I'm trying to sign the application for nrf9160, starting with different instructions I found, but none of them leads to success.
I followed the intructions:
Generate a private key:
-------------------------
imgtool keygen -k priv_key.pem -t rsa-2048
Extract the public key for verification:
-------------------------
imgtool getpub -k priv_key.pem > pub_key.pem
Modify your prj.conf file to enable signed firmware:
-------------------------
CONFIG_BOOTLOADER_MCUBOOT=y
CONFIG_MCUBOOT_SIGNATURE_KEY_FILE="priv_key.pem"
CONFIG_MCUBOOT_IMAGE_VERSION="1.0.0"
Enable Bottloader for RSA
-------------------------
CONFIG_MBEDTLS_RSA_C=y
CONFIG_MBEDTLS_PKCS1_V15=y
Build the firmware as usual
-----------------------------
west build -p -b nrf9160dk_switch_ns
Sign the generated binary
---------------------------
imgtool sign --key priv_key.pem --header-size 0x200 --align 4 --version 1.0.0 -S 0x70000 --pad-header build/zephyr/app_update.bin signed_update.bin
Now, flash the signed firmware:
---------------------------
west flash --bin-file signed_update.bin
This all worked well, but afterwards I was able to flash also unsiged firmware.

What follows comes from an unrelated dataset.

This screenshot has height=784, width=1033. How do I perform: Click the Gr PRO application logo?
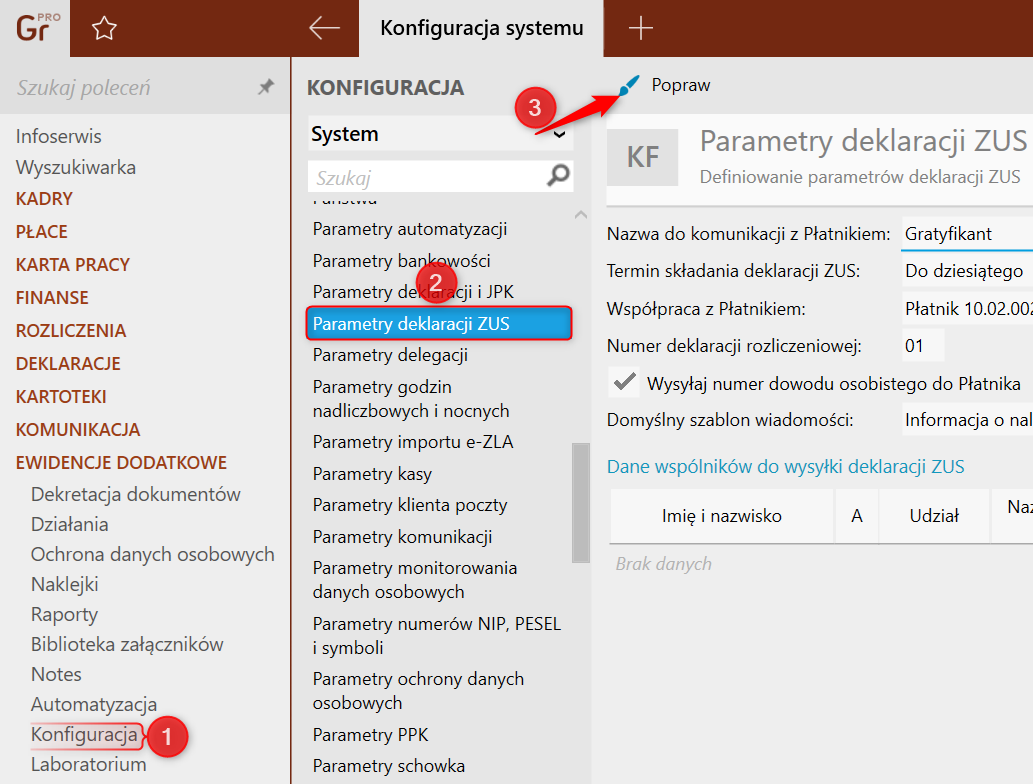coord(34,27)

We are using NRF Connect SDK Version v2,3,0 und Zephyr SDK v3.2.99-ncs. In these versions different options described in the instruction do not exist.
Is it possible with these versions to sign the application using MCUBoot mechanisms?

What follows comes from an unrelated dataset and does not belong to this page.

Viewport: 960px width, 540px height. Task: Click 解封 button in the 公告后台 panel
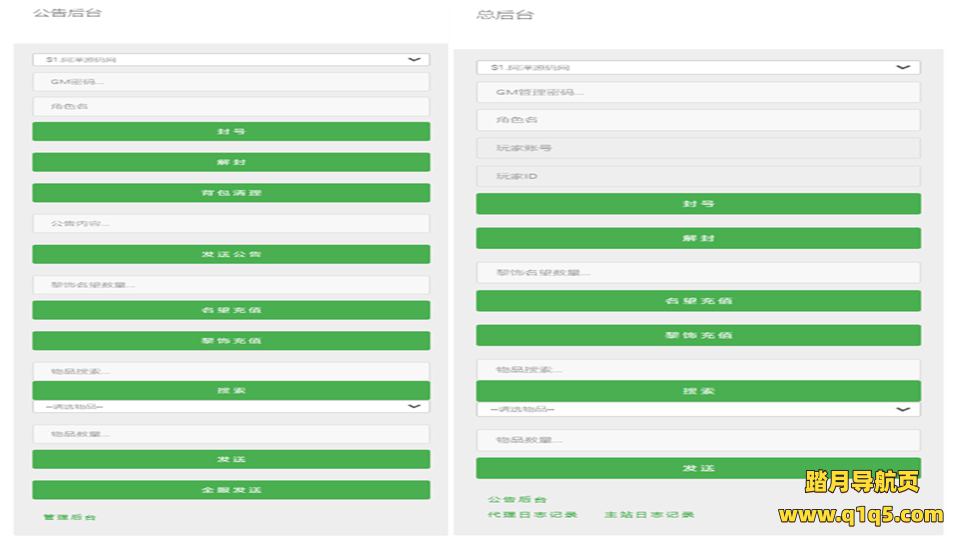[x=231, y=162]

If yes could you please help me to set the correct options and explain me the procedure to bring applcation signing to run.
If not, can you please tell me which version we should use instead and give us a procedure how to bring applcation signing to run with these versions.
Please see attached prj.conf and the generated .config (0777.config.txt10646.prj.confrenamed to config.txt) file.